Changing code is dangerous. By adding new features we can easily break an existing one. Unit tests are a very good practice to prevent that from happening, and the metric very closely connected to that is code coverage. It is simply the number of code lines executed during a unit test divided by the total number of code lines.
However, the fact that a line was executed during a test does not mean that its effects were checked. If you take a test suite with a code coverage of 82% and remove all the assertions from it, the coverage is still exactly the same!
The most valuable question code coverage answers is how many lines of code are not checked at all?
A much better tool to answer our actual question is mutation testing. It mutates the code of your program, e.g. it will replace a "+" with a "-" or sets some integer variable to 0 or some object to null. Then it executes all the tests that execute the mutated line. If any of these tests fail, the mutation is regarded as killed. If all tests succeed despite the mutation, it is regarded as surviving. The number of surviving mutations is a metric that answers our original question much better than code coverage alone.
The downside of mutation testing is that it requires many additional test executions and hence results in a longer feedback cycle. I’d therefore recommend to run mutation testing only in nightly builds and – if possible – only for parts of the code that actually changed since the last run.
A much disregarded fact about code is that there is hardly a comprehensive standard on what good code looks like. There are so many styles, patterns and concepts you can follow and hardly ever two developers agree on all of them. There are also many ways of organizing a code repository: how and what to document where and in what way.
One team’s greatest project can be just awful for the next, because they are used to a completely different style.
That’s one reason why handovers from one team to another are never as smooth as assumed.
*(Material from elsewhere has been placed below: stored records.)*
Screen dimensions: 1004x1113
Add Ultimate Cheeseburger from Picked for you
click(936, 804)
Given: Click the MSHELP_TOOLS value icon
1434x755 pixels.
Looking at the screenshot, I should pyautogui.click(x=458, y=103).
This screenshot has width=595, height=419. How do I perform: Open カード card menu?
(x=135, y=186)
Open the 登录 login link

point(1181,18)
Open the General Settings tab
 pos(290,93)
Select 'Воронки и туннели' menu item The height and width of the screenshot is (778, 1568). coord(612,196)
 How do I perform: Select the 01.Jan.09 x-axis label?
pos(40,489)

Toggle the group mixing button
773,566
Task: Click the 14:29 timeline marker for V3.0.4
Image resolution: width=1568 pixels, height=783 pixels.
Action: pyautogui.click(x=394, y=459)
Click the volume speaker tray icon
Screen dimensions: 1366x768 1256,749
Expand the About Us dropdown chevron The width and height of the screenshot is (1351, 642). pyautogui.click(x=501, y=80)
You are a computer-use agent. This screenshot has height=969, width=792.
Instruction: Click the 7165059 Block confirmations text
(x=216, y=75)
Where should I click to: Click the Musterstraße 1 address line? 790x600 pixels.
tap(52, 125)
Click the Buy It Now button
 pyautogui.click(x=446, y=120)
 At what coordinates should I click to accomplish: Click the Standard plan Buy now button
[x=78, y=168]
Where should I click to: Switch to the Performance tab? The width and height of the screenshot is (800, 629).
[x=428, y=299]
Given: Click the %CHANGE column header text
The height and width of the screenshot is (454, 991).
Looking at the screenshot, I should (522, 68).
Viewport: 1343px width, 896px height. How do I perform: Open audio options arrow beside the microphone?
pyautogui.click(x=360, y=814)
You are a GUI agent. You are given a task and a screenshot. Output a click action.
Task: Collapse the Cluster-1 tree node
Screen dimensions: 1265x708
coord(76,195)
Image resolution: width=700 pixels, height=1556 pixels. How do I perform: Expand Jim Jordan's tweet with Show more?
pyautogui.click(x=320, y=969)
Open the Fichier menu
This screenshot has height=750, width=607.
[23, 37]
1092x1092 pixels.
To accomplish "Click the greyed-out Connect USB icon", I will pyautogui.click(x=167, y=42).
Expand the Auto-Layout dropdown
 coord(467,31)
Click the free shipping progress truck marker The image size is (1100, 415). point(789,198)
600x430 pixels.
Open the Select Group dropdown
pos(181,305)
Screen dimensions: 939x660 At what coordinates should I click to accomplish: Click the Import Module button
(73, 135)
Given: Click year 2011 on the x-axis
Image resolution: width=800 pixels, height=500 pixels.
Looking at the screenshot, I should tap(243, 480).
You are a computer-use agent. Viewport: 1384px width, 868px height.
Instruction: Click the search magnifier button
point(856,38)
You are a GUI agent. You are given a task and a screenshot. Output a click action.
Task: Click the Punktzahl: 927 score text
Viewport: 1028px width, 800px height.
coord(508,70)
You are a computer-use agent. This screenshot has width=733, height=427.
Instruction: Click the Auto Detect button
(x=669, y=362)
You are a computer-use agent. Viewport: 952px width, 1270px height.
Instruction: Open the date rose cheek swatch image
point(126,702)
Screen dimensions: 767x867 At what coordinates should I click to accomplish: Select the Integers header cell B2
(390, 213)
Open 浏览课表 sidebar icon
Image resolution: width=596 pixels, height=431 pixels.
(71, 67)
Often code is officially handed over, but once the new owners are required to make a simple change on their own, a lot of open questions occur and development is not nearly as fast as with the former team.
We can mitigate the problem with (code) style checkers and strict guidelines, but in my experience these fail to prevent the problem and can be quite obstructive for fluent development at the same time.
Instead of very imperfect automated metrics, simply asking the developers for their opinion on the project can be quite effective. Simple team survey questions like "How effective can you work with the code?" (1 = not effective at all – 4 = very effective), or "How much time would you need to deploy a simple change into production?" Can give us a very clear answer on how confident the team is with the product.
Combined with a question like "What would you need to improve the above answers?", we can simultaneously generate ideas to improve the situation.
I find the survey method very fitting for this question, as there are a lot of different reasons why a team is not confident with the code: pressured development in the past, handovered code, major requirement changes, loss of an important team member, … it will always be revealed in the survey.
When a group of managers approached me (the quality guy) and asked to validate the list of metrics they wanted to look into for each development team, most of these were metrics of inner quality. This left me with a bad feeling. I was pretty sure that this kind of monitoring would make the metrics a target and hence, according to Goodhart, would be ruined. Luckily they were reading Accelerate (review on InfoQ), and the basic metrics (also known as DORA metrics) described in that book seemed a very good solution to their problem. They wanted to prevent running into problems by over-pressuring development, understaffing teams, or other macro management decisions that are ultimately harmful to the process. Metrics of outer and inner quality may be used as indicators for the process quality as well, but they are often too detailed and we might fail to see the bigger picture.
Thinking backwards from the metrics in the book, we need three questions answered: "How fast is the process?", "How productive is the process?", and "How secure is the process?" Questions about the cost or efficiency of development might also be interesting, but are often directly related to these two.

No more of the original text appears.